What to work on: Reproduce word for word the rows starting at the line containing "The height and" and ending at the line containing "point(1070,53)", including both of those lines.

-- start Available records --

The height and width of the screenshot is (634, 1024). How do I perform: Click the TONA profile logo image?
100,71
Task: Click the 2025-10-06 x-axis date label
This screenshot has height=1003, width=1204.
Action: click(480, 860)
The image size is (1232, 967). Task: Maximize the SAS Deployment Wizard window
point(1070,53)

-- end Available records --
-- start Available records --

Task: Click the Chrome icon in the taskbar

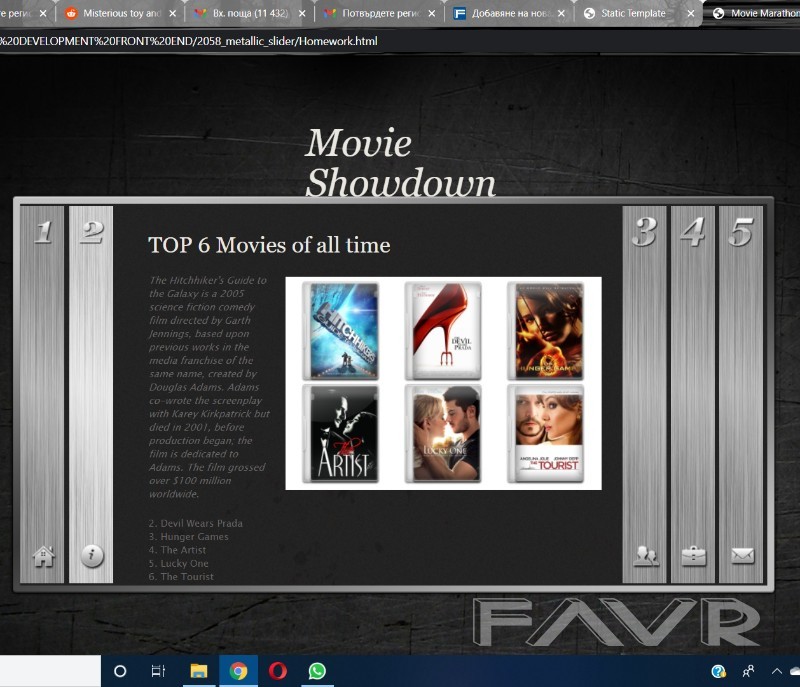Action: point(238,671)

-- end Available records --
-- start Available records --

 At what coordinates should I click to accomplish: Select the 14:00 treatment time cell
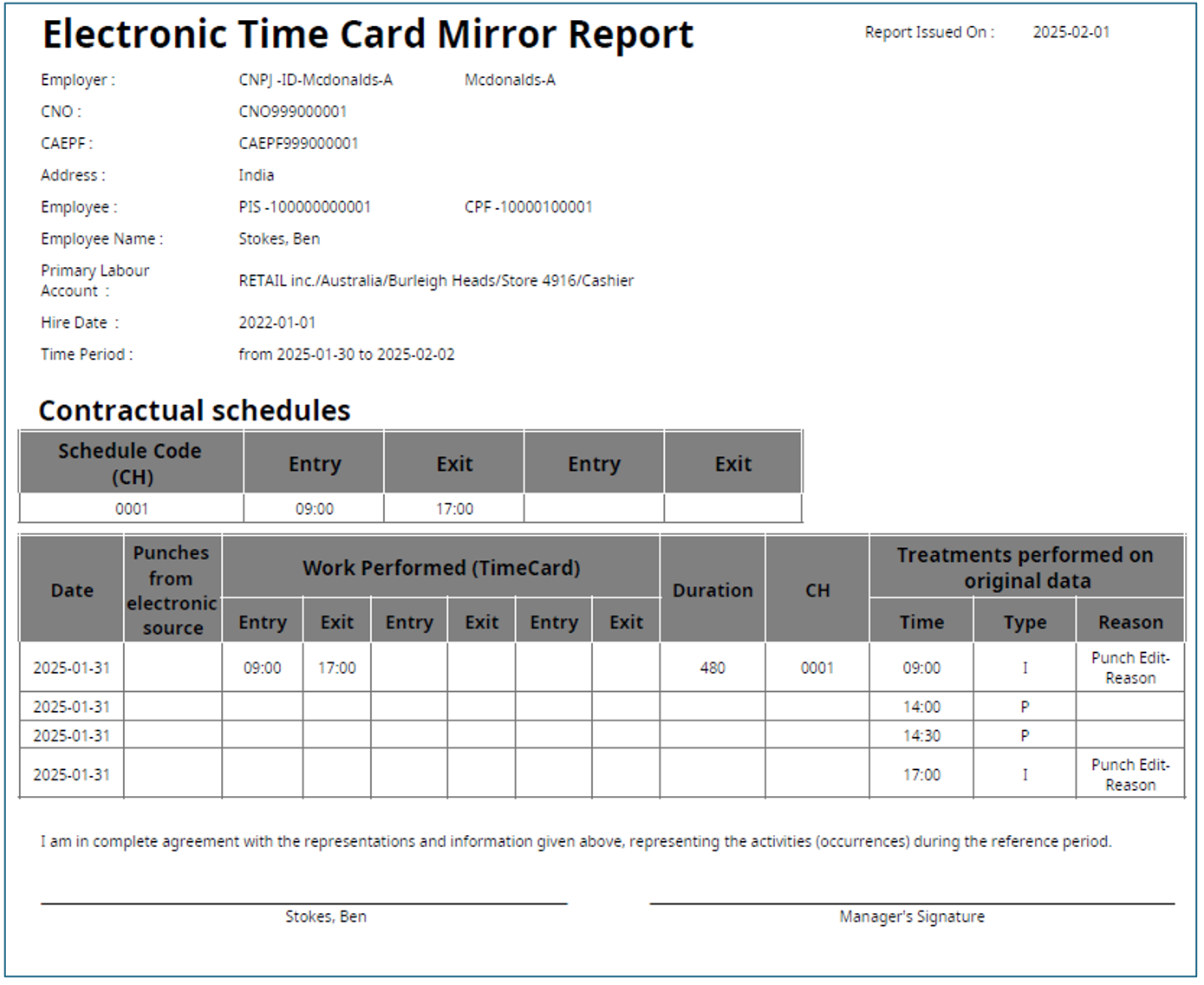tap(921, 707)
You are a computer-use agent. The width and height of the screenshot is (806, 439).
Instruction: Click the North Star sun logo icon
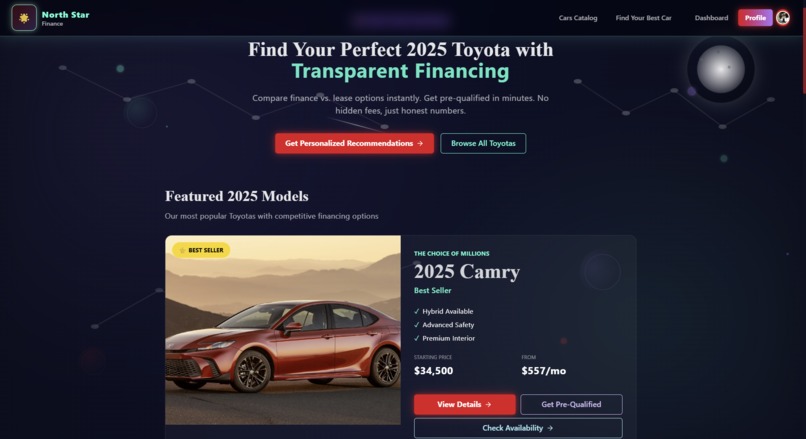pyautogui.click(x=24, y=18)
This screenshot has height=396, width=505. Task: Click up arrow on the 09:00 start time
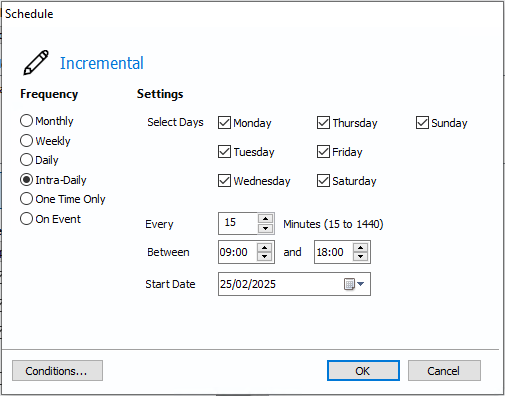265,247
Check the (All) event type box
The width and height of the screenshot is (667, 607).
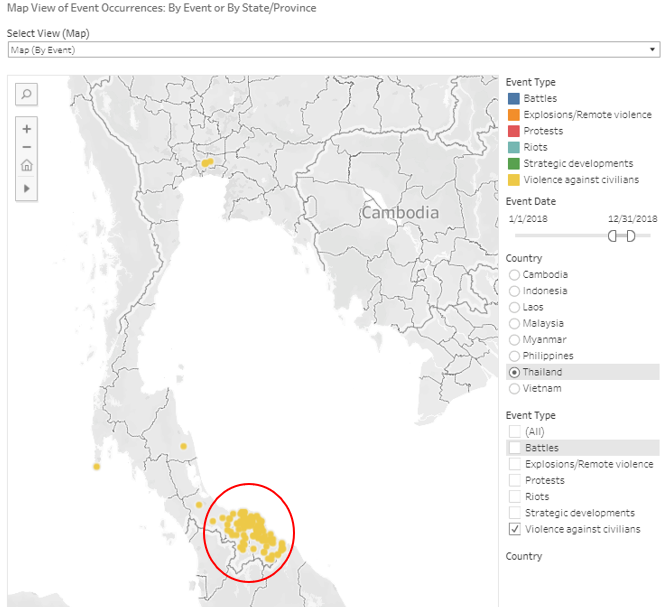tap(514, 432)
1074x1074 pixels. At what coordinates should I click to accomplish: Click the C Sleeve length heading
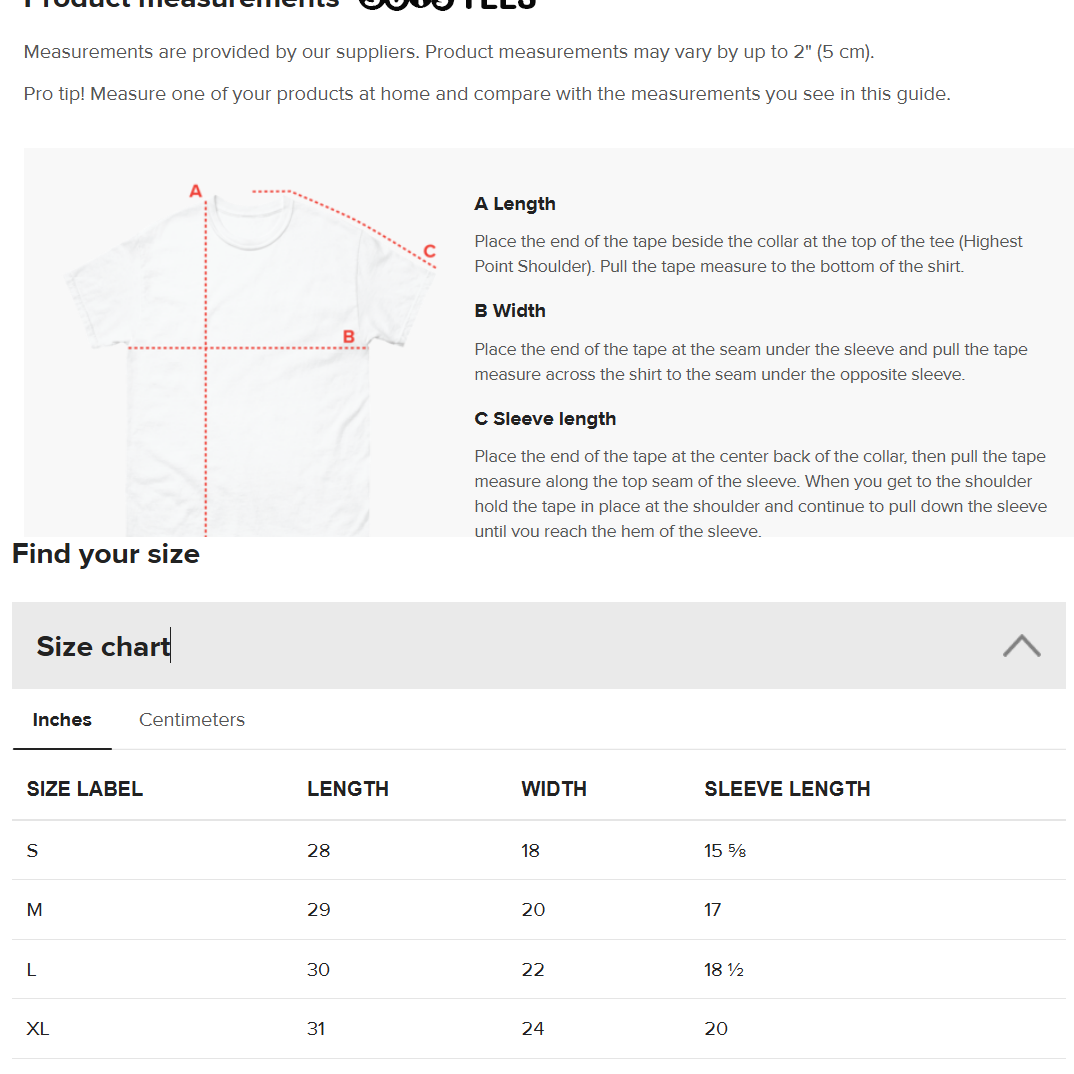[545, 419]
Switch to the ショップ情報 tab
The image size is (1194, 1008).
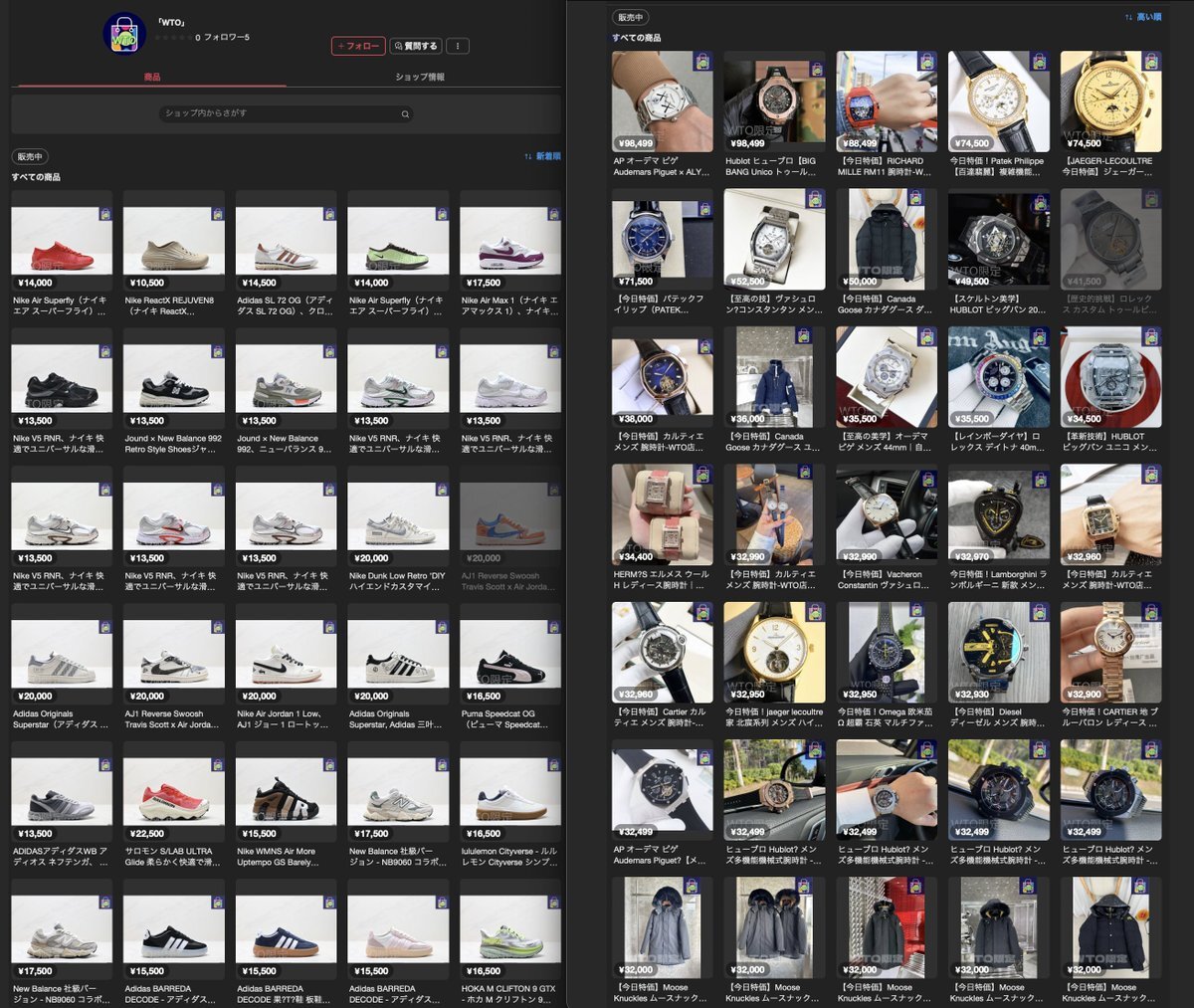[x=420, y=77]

-- end Available records --

Problem solution:
The height and width of the screenshot is (634, 1024). How do I perform: Click the TONA profile logo image?
100,71
Task: Click the 2025-10-06 x-axis date label
This screenshot has height=1003, width=1204.
Action: click(480, 860)
The image size is (1232, 967). Task: Maximize the SAS Deployment Wizard window
point(1070,53)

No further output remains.